These extra components are not in the Bill of Materials!

Calibrating the VCA:

Before we start, do all the measurements on the 'Normal Audio Output', not the AC one. I added the AC output as an afterthought to block any DC offset voltages from coming through but normally you can use the the Normal Output. So connect your probe there for calibrating the circuit.

With trimmer A2 you set the initial bias voltage on the base of transistor Q3. This influences the working of the Gain potmeter and you should set it in such a way that with the Gain potmeter all the way closed the signal is just muted. If you turn Gain up the last played note will then become audible without pressing any keys on the keyboard. So Gain is normally closed.
I found that the audio signal initially starts at 10V and then drops to about 6V. To counteract this you need to open up the Gain potmeter a little and then trim again so the signal is muted with Gain slightly open, This will stop the voltage drop of the signal and keep it at full power all the time. You will see this soon enough if you start testing it and connect this circuit to a scope. It's easy to counteract and it is in itself not a real problem because you hardly hear the voltage drop but you know, I strive for perfection ^___^
Trimmer A1 is the Balance trimmer. You set it so that the part of the signal that is above the zero Volt line has the same level as the part below the zero Volt line. In other words, you set it so that the signal has the same amplitude in both the positive and the negative part of the wave. This is best done using a triangle or sinewave on the input, together with an oscilloscope.
For trimmer A3 I advise to use a multi turn one. With this trimmer you trim away any DC Offset voltage on the audio output. Again you absolutely need a scope to do this but a cheap 20 dollar one will do nicely here.
The circuit has a LED that indicates the presence of an audio signal on the input. It's a sort of one LED VU meter and the brightness varies with the strength of the audio signal. If you turn the audio input level potmeter up, the LED becomes brighter.

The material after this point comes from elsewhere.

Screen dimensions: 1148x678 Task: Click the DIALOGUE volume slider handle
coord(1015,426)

Here are some pictures of the finished product. If you look carefully you can see the electrolytic capacitor on the audio output. This is the AC audio output option to prevent any DC offset voltage on the audio output signal. If you are going to use this VCA with very low frequency signals, like from an LFO, you need to use the DC output option: (If you're a beginner then don't worry about that, use the AC output.)

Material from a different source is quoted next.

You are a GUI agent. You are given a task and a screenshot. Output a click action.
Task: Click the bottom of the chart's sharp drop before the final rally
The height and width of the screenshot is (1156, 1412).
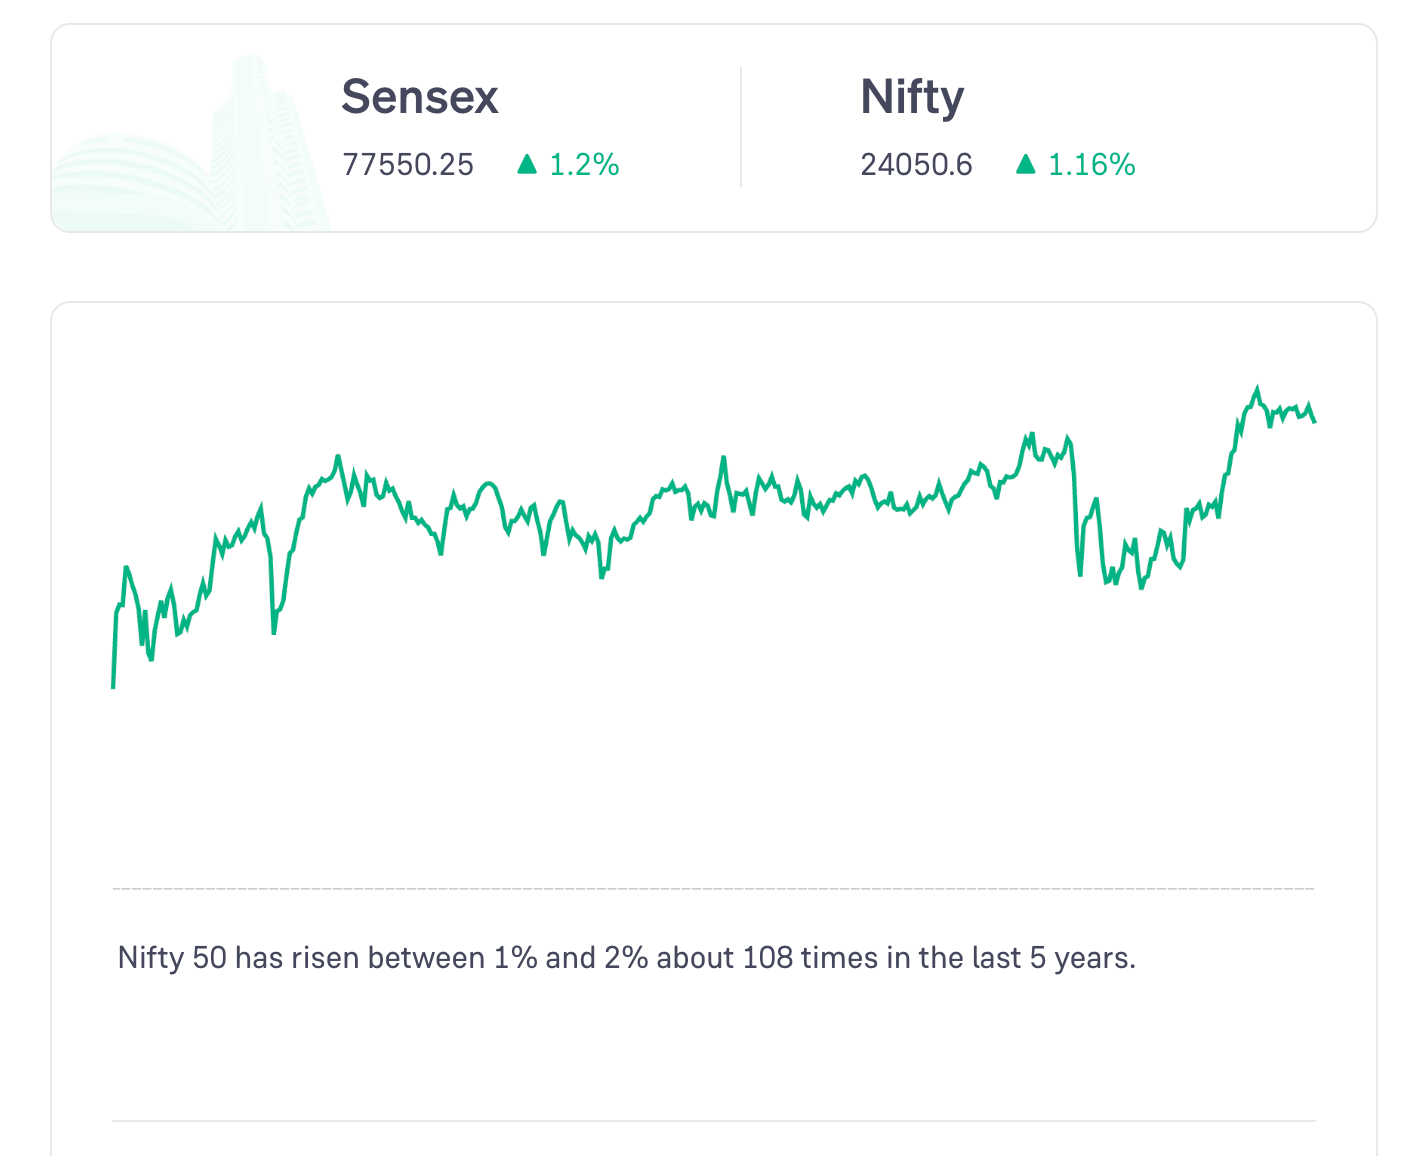(x=1080, y=574)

Normally the AC input is used for all audio signals and the DC input is used for Control Voltages.

You can see that I put a little white stripe alongside the counter clockwise first 20° of the throw of the Gain potmeter, to indicate to where you can turn the potmeter with the audio staying muted. If you turn it past the white, the signal becomes audible and normally the Gain should be slightly open but with in the white area.

The day after finishing this module I built two extra VCA's using the old layout and they work fine too. I wanted a few extra VCA's available but there was no need for the luxurious model. I'm going to use that as the end stage VCA in my second stage, with the output going to a HiFi mixer (at Line Out level) and use the other two VCA's for use in different patches.

Here's some pictures of the double model. I also posted these in the first VCA article:

Finally I want to leave you with this very informative video by Moritz Klein about the ins and outs of differential transistor VCA's. He explains why the transistors need to be matched and goes into the technical details of how a circuit like this functions:

TIP: Instead of using a CV signal to open and close the VCA why not try an other audio signal? That way the VCA will act as a (sort of) ring modulator. It's actually AM or Amplitude Modulation. Change the frequency to the lower/bass areas and experiment with modulating the VCO. You can get some weird sounds going that way.

So that's an other one done. One more and I'll have published 30 synthesizer related projects.

Okay, if you have any comments or questions please put them in the comments below or post them in the Facebook Group for this website. 

Synthesizer Build part-10: THE VCA or VOLTAGE CONTROLLED AMPLIFIER.

A very simple, old school, transistor based VCA circuit that's tried and tested. Easy to build and small enough for Eurorack. You do need an oscilloscope to calibrate it though.  This module runs on +/-12V as standard so a very Eurorack friendly design.

EDIT April 2024: There's now also a new VCA project available that's also a 3 channel mixer and has a line out option. Please go to Project 58 to check that out. 

Please read the whole text before building this project. 

WHAT'S A VCA FOR?

The VCA is nothing more than a voltage controlled volume knob. It lets audio pass through when you press a note on the keyboard and it shuts it down after you let go of the key. (So actually the term Voltage Controlled Amplifier is a bit misleading because it does not amplify the signal, it attenuates it.) The opening and closing of the VCA is done using signals coming from the Envelope Generator or ADSR or from an LFO depending on what you use it for. Don't mistake a VCA for an Audio Amplifier. You can not hang speakers on the end of this circuit. A VCA is used to make sure your synthesizer only produces sound when you press a key on the keyboard. The keyboard produces a Gate signal that is high as long as the key is pressed down and a 1 Volt per Octave signal that tells the VCO which note to play. That Gate signal then triggers the Envelope Generator and the output from the Envelope Generator goes into the VCA together with the audio output from the VCO and as the VCA detects the Envelope signal it opens up and lets the audio pass through with the volume or amplitude depending on how high the envelope signal is in voltage. The output of the VCA must later be attenuated to audio line level if you want to feed it into a HiFi amplifier. So the VCA is just a link in the synthesizer chain.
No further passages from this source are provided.